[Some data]
-- Begin --
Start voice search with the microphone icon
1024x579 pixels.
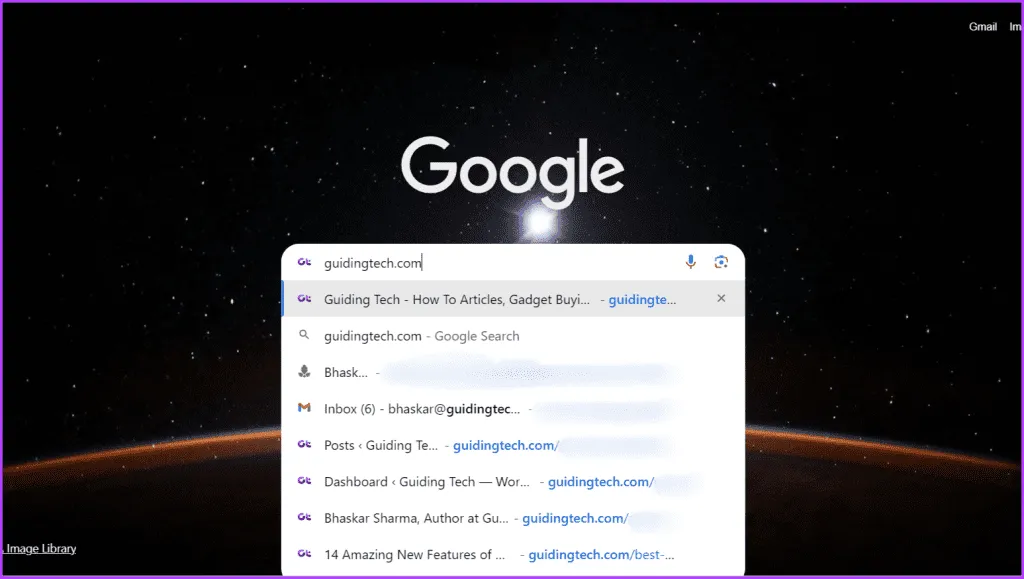tap(690, 262)
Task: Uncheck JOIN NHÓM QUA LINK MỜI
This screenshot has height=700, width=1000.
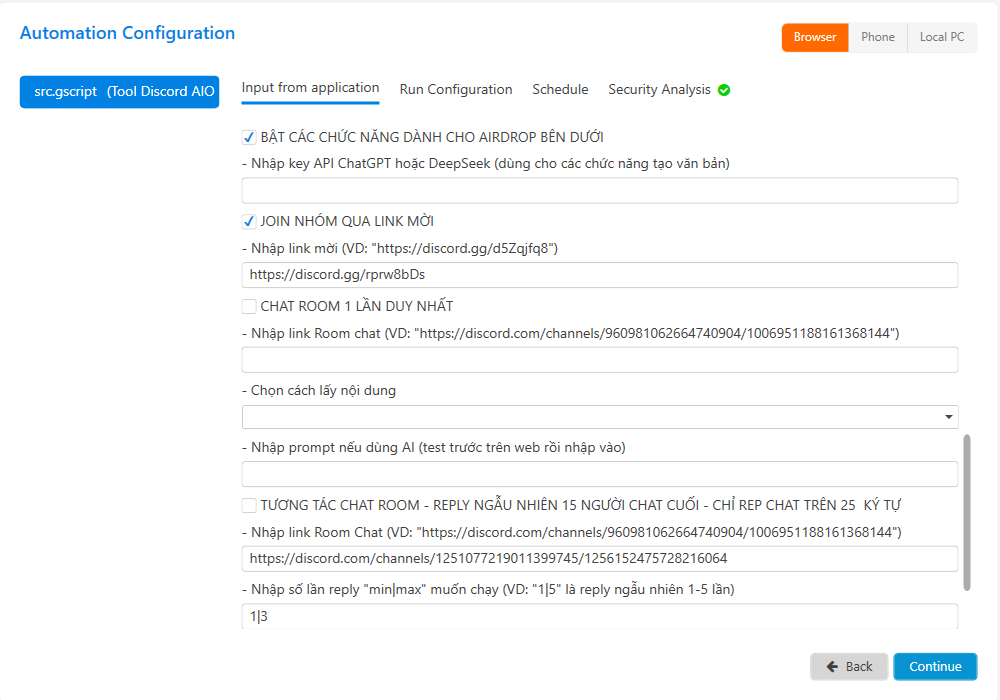Action: (x=249, y=222)
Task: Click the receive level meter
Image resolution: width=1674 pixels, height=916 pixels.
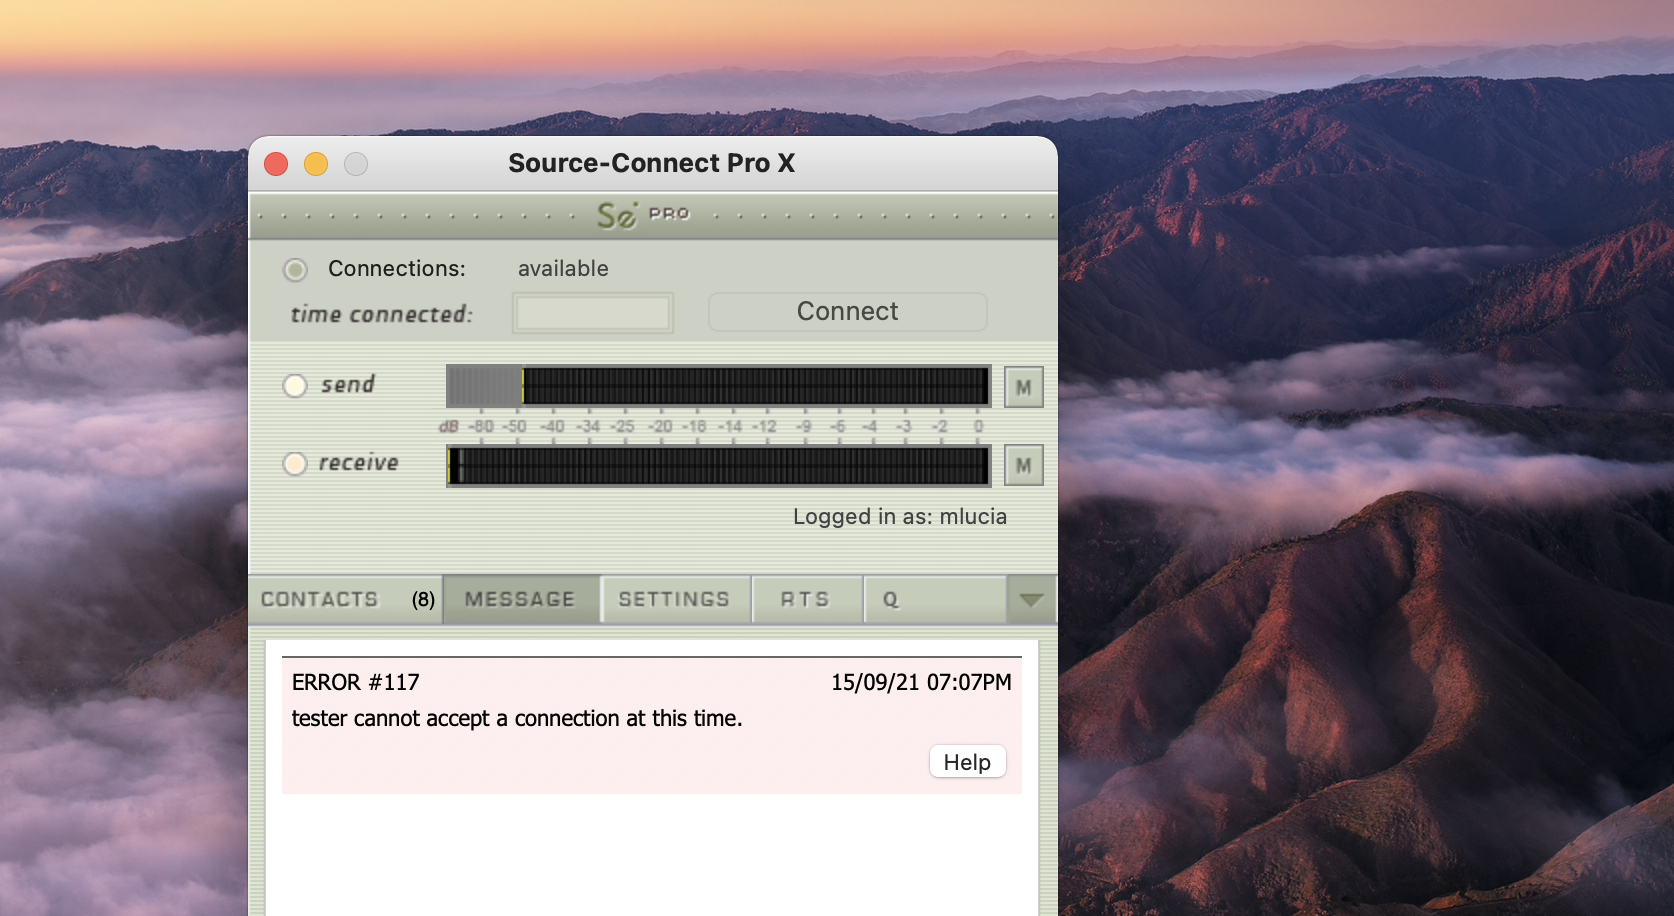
-- End --
§ **Direction**: Render the data above as a Markdown table with columns Row and Line, one numbered row per line, skipping blank lines. Omit the pictures.

§ **Task response**:
| Row | Line |
|---|---|
| 1 | Start voice search with the microphone icon |
| 2 | 1024x579 pixels. |
| 3 | tap(690, 262) |
| 4 | Task: Uncheck JOIN NHÓM QUA LINK MỜI |
| 5 | This screenshot has height=700, width=1000. |
| 6 | Action: (x=249, y=222) |
| 7 | Task: Click the receive level meter |
| 8 | Image resolution: width=1674 pixels, height=916 pixels. |